*WHAT IS REQUIRED*:
Below are entries; copy exactly the lines from the one with "This screenshot has width=953, height=605." through the one with "785x610 pixels.", both included, and leave out the rest.

*INPUT*:
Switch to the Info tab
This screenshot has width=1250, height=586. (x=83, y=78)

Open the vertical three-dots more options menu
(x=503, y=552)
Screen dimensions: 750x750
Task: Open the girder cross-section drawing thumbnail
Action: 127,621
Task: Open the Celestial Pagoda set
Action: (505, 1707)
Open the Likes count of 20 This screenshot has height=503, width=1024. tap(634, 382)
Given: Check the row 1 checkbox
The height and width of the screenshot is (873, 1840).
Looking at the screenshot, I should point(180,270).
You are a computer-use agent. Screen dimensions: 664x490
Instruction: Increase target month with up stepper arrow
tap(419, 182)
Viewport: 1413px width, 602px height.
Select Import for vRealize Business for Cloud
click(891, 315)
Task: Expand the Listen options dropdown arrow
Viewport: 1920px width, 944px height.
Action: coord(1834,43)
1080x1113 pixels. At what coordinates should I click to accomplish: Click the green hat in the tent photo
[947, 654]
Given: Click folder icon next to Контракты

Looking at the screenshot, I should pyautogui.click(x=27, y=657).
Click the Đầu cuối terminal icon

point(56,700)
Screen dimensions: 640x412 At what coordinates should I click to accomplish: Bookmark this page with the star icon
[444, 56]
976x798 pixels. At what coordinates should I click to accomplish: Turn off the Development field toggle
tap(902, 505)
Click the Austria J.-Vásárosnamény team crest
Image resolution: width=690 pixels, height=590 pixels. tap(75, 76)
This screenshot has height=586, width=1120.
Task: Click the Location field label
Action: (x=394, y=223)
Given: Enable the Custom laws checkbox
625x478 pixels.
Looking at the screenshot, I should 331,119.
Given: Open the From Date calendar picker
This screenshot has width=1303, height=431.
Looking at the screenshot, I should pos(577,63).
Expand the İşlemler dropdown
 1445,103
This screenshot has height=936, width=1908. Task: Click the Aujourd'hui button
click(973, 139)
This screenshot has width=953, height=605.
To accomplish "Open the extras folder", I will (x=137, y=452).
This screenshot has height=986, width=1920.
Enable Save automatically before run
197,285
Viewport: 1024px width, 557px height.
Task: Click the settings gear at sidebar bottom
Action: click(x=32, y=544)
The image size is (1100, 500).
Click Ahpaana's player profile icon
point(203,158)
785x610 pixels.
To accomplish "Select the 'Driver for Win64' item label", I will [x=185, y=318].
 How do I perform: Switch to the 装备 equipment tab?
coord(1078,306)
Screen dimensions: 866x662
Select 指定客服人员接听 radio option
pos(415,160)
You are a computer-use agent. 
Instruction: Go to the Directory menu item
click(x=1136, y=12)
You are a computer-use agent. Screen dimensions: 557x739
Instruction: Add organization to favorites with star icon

*ANSWER TO THIS TASK*:
This screenshot has width=953, height=605.
To accomplish "Open the extras folder", I will (x=137, y=452).
This screenshot has height=986, width=1920.
Enable Save automatically before run
197,285
Viewport: 1024px width, 557px height.
Task: Click the settings gear at sidebar bottom
Action: click(x=32, y=544)
The image size is (1100, 500).
Click Ahpaana's player profile icon
point(203,158)
785x610 pixels.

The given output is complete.